#### Problem to solve
Please reproduce the entries in full. Keep every character the same.

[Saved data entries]
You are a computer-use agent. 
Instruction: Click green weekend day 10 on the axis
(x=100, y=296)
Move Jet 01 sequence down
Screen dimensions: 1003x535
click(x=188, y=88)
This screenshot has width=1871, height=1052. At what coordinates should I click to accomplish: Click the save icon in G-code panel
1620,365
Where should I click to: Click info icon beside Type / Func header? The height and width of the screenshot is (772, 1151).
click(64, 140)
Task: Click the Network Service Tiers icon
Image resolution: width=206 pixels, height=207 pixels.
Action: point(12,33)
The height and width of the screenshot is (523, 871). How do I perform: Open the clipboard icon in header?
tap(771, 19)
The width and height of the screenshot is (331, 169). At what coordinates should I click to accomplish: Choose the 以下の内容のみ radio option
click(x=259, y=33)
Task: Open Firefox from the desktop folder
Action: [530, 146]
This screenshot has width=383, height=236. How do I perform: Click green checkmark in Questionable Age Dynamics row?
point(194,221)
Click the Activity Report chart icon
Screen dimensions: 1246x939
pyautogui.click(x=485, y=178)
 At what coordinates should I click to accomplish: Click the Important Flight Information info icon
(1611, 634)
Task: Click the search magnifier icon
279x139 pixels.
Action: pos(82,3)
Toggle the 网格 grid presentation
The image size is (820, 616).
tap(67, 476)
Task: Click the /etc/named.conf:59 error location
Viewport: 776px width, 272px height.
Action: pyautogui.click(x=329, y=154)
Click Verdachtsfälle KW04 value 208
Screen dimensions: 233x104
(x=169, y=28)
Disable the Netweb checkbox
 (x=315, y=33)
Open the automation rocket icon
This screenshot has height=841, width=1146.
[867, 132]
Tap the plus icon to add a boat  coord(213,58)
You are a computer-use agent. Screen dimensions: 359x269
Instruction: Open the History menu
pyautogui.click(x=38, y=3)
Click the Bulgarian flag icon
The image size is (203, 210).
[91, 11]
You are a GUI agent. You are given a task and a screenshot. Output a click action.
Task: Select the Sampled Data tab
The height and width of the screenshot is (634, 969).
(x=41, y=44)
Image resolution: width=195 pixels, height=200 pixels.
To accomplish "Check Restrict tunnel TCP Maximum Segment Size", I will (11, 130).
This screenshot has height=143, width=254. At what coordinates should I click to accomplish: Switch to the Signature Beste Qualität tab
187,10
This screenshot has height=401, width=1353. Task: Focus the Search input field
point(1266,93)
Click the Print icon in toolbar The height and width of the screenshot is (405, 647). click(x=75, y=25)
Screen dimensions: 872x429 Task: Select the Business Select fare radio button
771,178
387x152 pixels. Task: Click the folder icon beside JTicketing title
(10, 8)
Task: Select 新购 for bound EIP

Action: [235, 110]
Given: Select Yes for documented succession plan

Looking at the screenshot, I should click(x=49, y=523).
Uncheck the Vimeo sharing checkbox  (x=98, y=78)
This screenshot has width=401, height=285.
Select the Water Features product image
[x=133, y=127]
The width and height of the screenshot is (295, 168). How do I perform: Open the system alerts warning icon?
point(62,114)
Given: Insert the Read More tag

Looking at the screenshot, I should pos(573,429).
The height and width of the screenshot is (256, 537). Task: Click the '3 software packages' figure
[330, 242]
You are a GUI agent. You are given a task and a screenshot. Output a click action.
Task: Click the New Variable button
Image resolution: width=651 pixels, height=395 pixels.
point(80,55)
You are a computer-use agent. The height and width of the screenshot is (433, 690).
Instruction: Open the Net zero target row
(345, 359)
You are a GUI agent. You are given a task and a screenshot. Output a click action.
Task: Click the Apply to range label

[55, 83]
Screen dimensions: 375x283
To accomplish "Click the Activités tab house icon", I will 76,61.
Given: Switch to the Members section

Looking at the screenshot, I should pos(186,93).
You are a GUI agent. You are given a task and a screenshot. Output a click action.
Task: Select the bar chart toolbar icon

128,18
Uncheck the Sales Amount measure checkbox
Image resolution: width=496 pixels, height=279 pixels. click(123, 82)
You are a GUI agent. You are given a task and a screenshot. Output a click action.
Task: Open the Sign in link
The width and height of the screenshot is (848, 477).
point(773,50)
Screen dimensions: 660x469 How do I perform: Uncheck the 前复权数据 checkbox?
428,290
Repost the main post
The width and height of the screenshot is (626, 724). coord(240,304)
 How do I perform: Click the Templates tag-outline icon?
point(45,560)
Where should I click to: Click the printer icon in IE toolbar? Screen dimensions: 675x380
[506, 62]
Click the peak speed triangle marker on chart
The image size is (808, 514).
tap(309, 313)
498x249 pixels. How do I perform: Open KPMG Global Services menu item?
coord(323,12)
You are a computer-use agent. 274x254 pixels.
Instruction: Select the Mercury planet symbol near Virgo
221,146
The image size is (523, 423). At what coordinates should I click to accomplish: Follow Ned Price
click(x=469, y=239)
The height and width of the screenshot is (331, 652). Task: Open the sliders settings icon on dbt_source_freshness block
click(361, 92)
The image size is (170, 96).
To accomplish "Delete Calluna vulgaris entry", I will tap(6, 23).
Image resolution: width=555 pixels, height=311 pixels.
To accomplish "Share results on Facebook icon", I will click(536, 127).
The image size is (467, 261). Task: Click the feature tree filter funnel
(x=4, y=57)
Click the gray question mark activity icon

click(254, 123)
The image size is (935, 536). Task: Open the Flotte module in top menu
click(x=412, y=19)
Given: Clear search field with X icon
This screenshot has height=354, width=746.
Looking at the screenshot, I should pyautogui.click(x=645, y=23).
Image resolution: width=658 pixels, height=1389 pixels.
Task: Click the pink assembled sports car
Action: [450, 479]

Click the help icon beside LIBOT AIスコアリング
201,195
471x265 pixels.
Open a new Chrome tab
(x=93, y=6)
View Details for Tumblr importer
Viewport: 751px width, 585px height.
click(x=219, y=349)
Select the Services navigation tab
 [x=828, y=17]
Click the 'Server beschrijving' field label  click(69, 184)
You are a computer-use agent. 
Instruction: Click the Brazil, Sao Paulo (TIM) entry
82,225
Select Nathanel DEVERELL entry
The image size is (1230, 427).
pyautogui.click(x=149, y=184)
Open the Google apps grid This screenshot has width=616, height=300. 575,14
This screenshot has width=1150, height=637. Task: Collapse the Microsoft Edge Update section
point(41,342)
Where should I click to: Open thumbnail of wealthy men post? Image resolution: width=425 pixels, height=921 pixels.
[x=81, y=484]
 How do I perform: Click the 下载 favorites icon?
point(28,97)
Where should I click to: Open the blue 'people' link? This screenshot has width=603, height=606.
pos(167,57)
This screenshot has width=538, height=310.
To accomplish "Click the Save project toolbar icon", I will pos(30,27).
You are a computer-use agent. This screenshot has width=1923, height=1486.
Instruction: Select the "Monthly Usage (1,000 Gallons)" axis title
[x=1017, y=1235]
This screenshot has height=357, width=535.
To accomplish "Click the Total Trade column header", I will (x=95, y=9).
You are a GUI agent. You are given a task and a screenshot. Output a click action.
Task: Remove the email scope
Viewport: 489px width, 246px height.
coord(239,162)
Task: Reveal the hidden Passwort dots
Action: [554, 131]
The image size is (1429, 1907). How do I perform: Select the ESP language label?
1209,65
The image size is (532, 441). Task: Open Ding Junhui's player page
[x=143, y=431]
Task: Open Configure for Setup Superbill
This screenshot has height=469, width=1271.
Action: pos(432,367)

#### Response to the exercise
You are a computer-use agent. 
Instruction: Click green weekend day 10 on the axis
(x=100, y=296)
Move Jet 01 sequence down
Screen dimensions: 1003x535
click(x=188, y=88)
This screenshot has width=1871, height=1052. At what coordinates should I click to accomplish: Click the save icon in G-code panel
1620,365
Where should I click to: Click info icon beside Type / Func header? The height and width of the screenshot is (772, 1151).
click(64, 140)
Task: Click the Network Service Tiers icon
Image resolution: width=206 pixels, height=207 pixels.
Action: point(12,33)
The height and width of the screenshot is (523, 871). How do I perform: Open the clipboard icon in header?
tap(771, 19)
The width and height of the screenshot is (331, 169). At what coordinates should I click to accomplish: Choose the 以下の内容のみ radio option
click(x=259, y=33)
Task: Open Firefox from the desktop folder
Action: [530, 146]
This screenshot has width=383, height=236. How do I perform: Click green checkmark in Questionable Age Dynamics row?
point(194,221)
Click the Activity Report chart icon
Screen dimensions: 1246x939
pyautogui.click(x=485, y=178)
 At what coordinates should I click to accomplish: Click the Important Flight Information info icon
(1611, 634)
Task: Click the search magnifier icon
279x139 pixels.
Action: pos(82,3)
Toggle the 网格 grid presentation
The image size is (820, 616).
tap(67, 476)
Task: Click the /etc/named.conf:59 error location
Viewport: 776px width, 272px height.
Action: pyautogui.click(x=329, y=154)
Click Verdachtsfälle KW04 value 208
Screen dimensions: 233x104
(x=169, y=28)
Disable the Netweb checkbox
 (x=315, y=33)
Open the automation rocket icon
This screenshot has height=841, width=1146.
[867, 132]
Tap the plus icon to add a boat  coord(213,58)
You are a computer-use agent. Screen dimensions: 359x269
Instruction: Open the History menu
pyautogui.click(x=38, y=3)
Click the Bulgarian flag icon
The image size is (203, 210).
[91, 11]
You are a GUI agent. You are given a task and a screenshot. Output a click action.
Task: Select the Sampled Data tab
The height and width of the screenshot is (634, 969).
(x=41, y=44)
Image resolution: width=195 pixels, height=200 pixels.
To accomplish "Check Restrict tunnel TCP Maximum Segment Size", I will (11, 130).
This screenshot has height=143, width=254. At what coordinates should I click to accomplish: Switch to the Signature Beste Qualität tab
187,10
This screenshot has height=401, width=1353. Task: Focus the Search input field
point(1266,93)
Click the Print icon in toolbar The height and width of the screenshot is (405, 647). click(x=75, y=25)
Screen dimensions: 872x429 Task: Select the Business Select fare radio button
771,178
387x152 pixels. Task: Click the folder icon beside JTicketing title
(10, 8)
Task: Select 新购 for bound EIP

Action: [235, 110]
Given: Select Yes for documented succession plan

Looking at the screenshot, I should click(x=49, y=523).
Uncheck the Vimeo sharing checkbox  (x=98, y=78)
This screenshot has width=401, height=285.
Select the Water Features product image
[x=133, y=127]
The width and height of the screenshot is (295, 168). How do I perform: Open the system alerts warning icon?
point(62,114)
Given: Insert the Read More tag

Looking at the screenshot, I should pos(573,429).
The height and width of the screenshot is (256, 537). Task: Click the '3 software packages' figure
[330, 242]
You are a GUI agent. You are given a task and a screenshot. Output a click action.
Task: Click the New Variable button
Image resolution: width=651 pixels, height=395 pixels.
point(80,55)
You are a computer-use agent. The height and width of the screenshot is (433, 690).
Instruction: Open the Net zero target row
(345, 359)
You are a GUI agent. You are given a task and a screenshot. Output a click action.
Task: Click the Apply to range label

[55, 83]
Screen dimensions: 375x283
To accomplish "Click the Activités tab house icon", I will 76,61.
Given: Switch to the Members section

Looking at the screenshot, I should pos(186,93).
You are a GUI agent. You are given a task and a screenshot. Output a click action.
Task: Select the bar chart toolbar icon

128,18
Uncheck the Sales Amount measure checkbox
Image resolution: width=496 pixels, height=279 pixels. click(123, 82)
You are a GUI agent. You are given a task and a screenshot. Output a click action.
Task: Open the Sign in link
The width and height of the screenshot is (848, 477).
point(773,50)
Screen dimensions: 660x469 How do I perform: Uncheck the 前复权数据 checkbox?
428,290
Repost the main post
The width and height of the screenshot is (626, 724). coord(240,304)
 How do I perform: Click the Templates tag-outline icon?
point(45,560)
Where should I click to: Click the printer icon in IE toolbar? Screen dimensions: 675x380
[506, 62]
Click the peak speed triangle marker on chart
The image size is (808, 514).
tap(309, 313)
498x249 pixels. How do I perform: Open KPMG Global Services menu item?
coord(323,12)
You are a computer-use agent. 274x254 pixels.
Instruction: Select the Mercury planet symbol near Virgo
221,146
The image size is (523, 423). At what coordinates should I click to accomplish: Follow Ned Price
click(x=469, y=239)
The height and width of the screenshot is (331, 652). Task: Open the sliders settings icon on dbt_source_freshness block
click(361, 92)
The image size is (170, 96).
To accomplish "Delete Calluna vulgaris entry", I will tap(6, 23).
Image resolution: width=555 pixels, height=311 pixels.
To accomplish "Share results on Facebook icon", I will click(536, 127).
The image size is (467, 261). Task: Click the feature tree filter funnel
(x=4, y=57)
Click the gray question mark activity icon

click(254, 123)
The image size is (935, 536). Task: Open the Flotte module in top menu
click(x=412, y=19)
Given: Clear search field with X icon
This screenshot has height=354, width=746.
Looking at the screenshot, I should pyautogui.click(x=645, y=23).
Image resolution: width=658 pixels, height=1389 pixels.
Task: Click the pink assembled sports car
Action: [450, 479]

Click the help icon beside LIBOT AIスコアリング
201,195
471x265 pixels.
Open a new Chrome tab
(x=93, y=6)
View Details for Tumblr importer
Viewport: 751px width, 585px height.
click(x=219, y=349)
Select the Services navigation tab
 [x=828, y=17]
Click the 'Server beschrijving' field label  click(69, 184)
You are a computer-use agent. 
Instruction: Click the Brazil, Sao Paulo (TIM) entry
82,225
Select Nathanel DEVERELL entry
The image size is (1230, 427).
pyautogui.click(x=149, y=184)
Open the Google apps grid This screenshot has width=616, height=300. 575,14
This screenshot has width=1150, height=637. Task: Collapse the Microsoft Edge Update section
point(41,342)
Where should I click to: Open thumbnail of wealthy men post? Image resolution: width=425 pixels, height=921 pixels.
[x=81, y=484]
 How do I perform: Click the 下载 favorites icon?
point(28,97)
Where should I click to: Open the blue 'people' link? This screenshot has width=603, height=606.
pos(167,57)
This screenshot has width=538, height=310.
To accomplish "Click the Save project toolbar icon", I will pos(30,27).
You are a computer-use agent. This screenshot has width=1923, height=1486.
Instruction: Select the "Monthly Usage (1,000 Gallons)" axis title
[x=1017, y=1235]
This screenshot has height=357, width=535.
To accomplish "Click the Total Trade column header", I will (x=95, y=9).
You are a GUI agent. You are given a task and a screenshot. Output a click action.
Task: Remove the email scope
Viewport: 489px width, 246px height.
coord(239,162)
Task: Reveal the hidden Passwort dots
Action: [554, 131]
The image size is (1429, 1907). How do I perform: Select the ESP language label?
1209,65
The image size is (532, 441). Task: Open Ding Junhui's player page
[x=143, y=431]
Task: Open Configure for Setup Superbill
This screenshot has height=469, width=1271.
Action: pos(432,367)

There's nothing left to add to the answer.